# Gauss–Jordan elimination over any field

While it’s typical to solve a system of linear equations in real numbers, it’s also possible to solve a linear system over any mathematical field. Here is Java and Python code that defines various fields and provides a version of Gauss–Jordan elimination that works on any field.
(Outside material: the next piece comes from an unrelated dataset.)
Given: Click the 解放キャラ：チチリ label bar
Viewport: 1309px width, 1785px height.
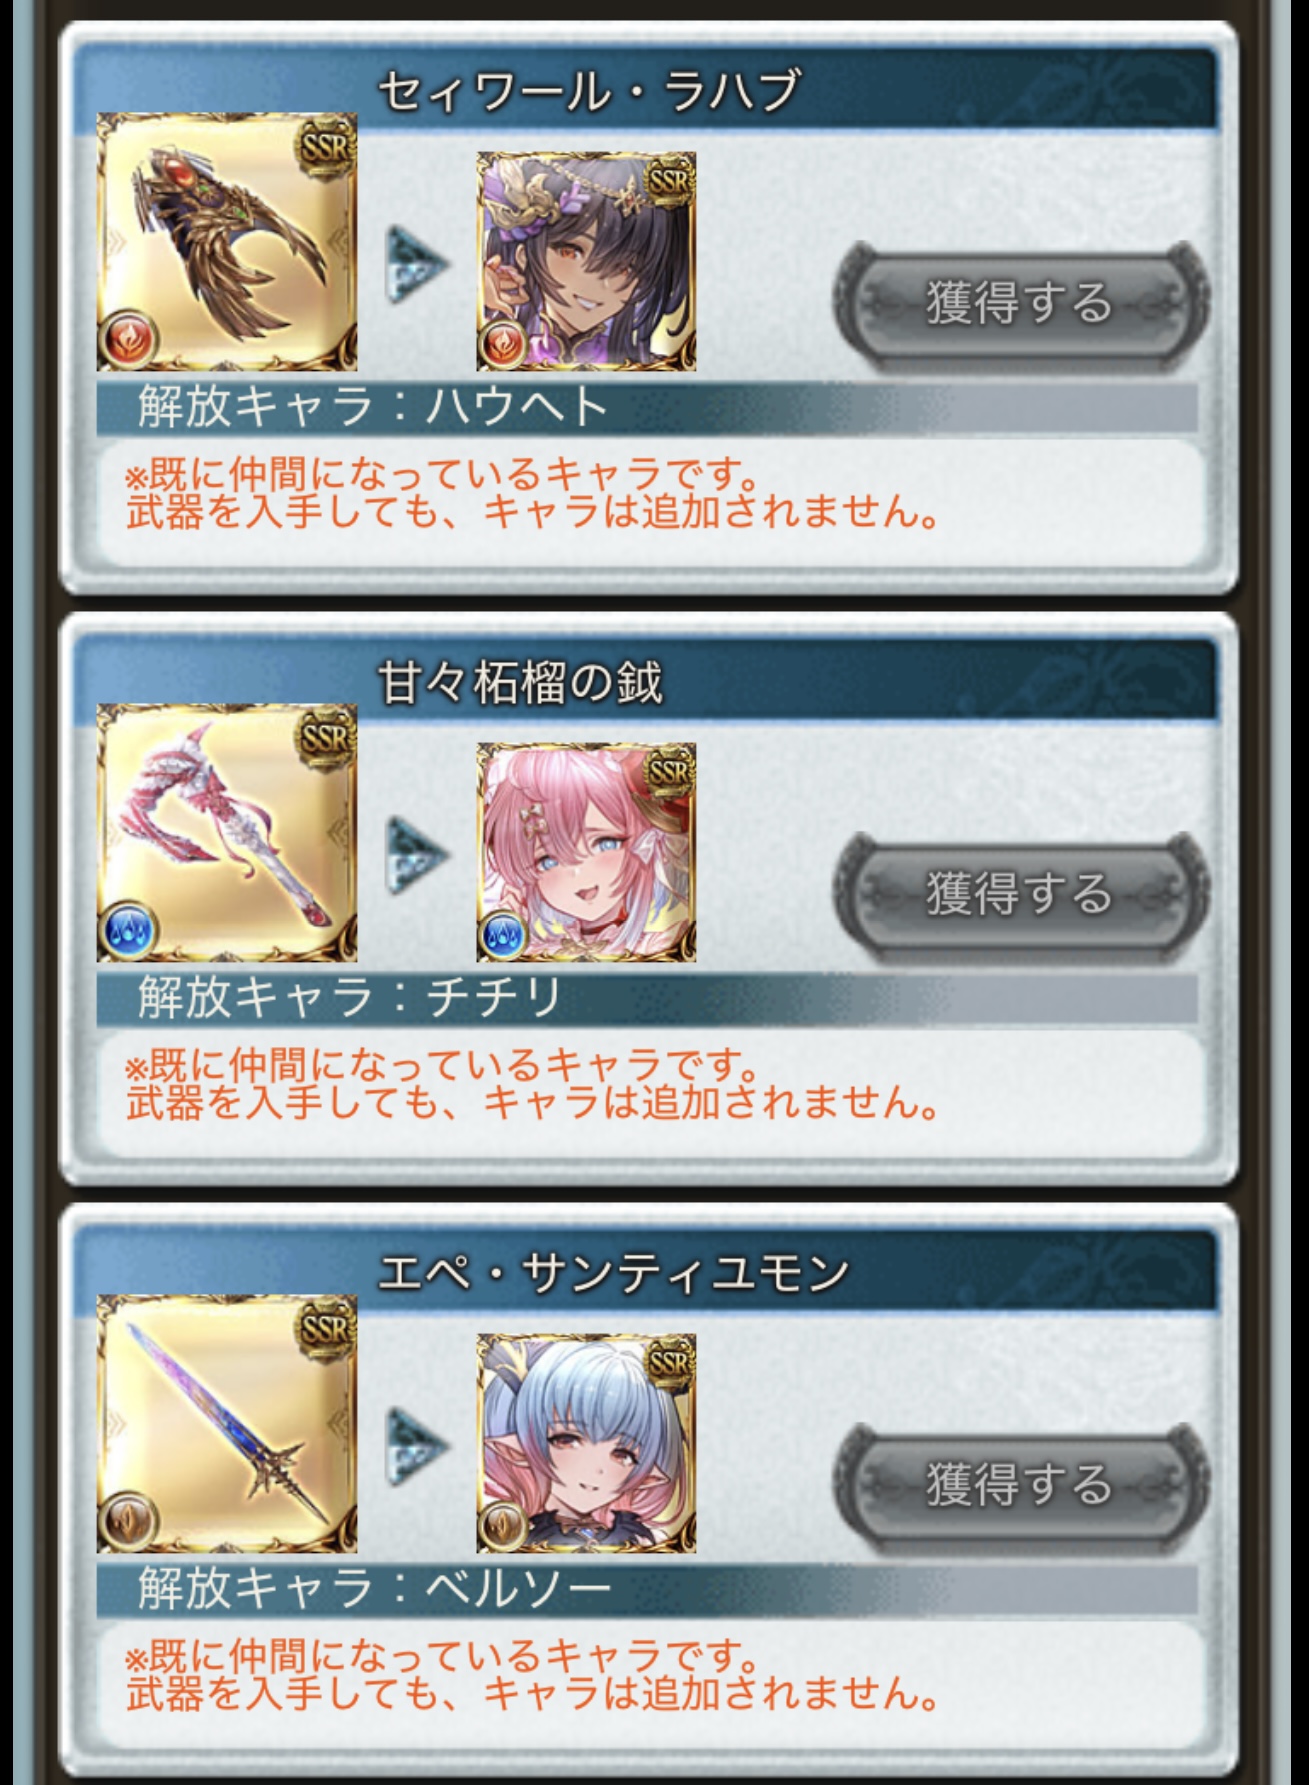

The basic Gauss–Jordan elimination algorithm can be adapted to solve systems of linear equations, invert matrices, calculate determinants, calculate ranks, and more.

## Source code ### Java version

Core classes:

• Field.java: Defines the constants and operations that every field must support.

• Matrix.java: Represents a matrix and implements a collection of operations:

• Basic information: Dimensions, get/set cell, clone, transpose

• Row operations: Swap rows, multiply row, add two rows, multiply two matrices

• Advanced operations: Gauss–Jordan elimination, determinant, inverse

Runnable classes:

• DemoMain.java: A short demonstration program, which implements the “Rational numbers” example below.

• MatrixTest.java: A JUnit test suite for Matrix.reducedRowEchelonForm(), Matrix.determinantAndRef(), and Matrix.invert() – mostly using PrimeField(11).

Included fields:

### Python version

• fieldmath.py: The library, including the classes Field, RationalField, PrimeField, BinaryField, QuadraticSurdField, QuadraticSurd, Matrix.

• demo-main.py: A short demonstration program, which implements the “Rational numbers” example below.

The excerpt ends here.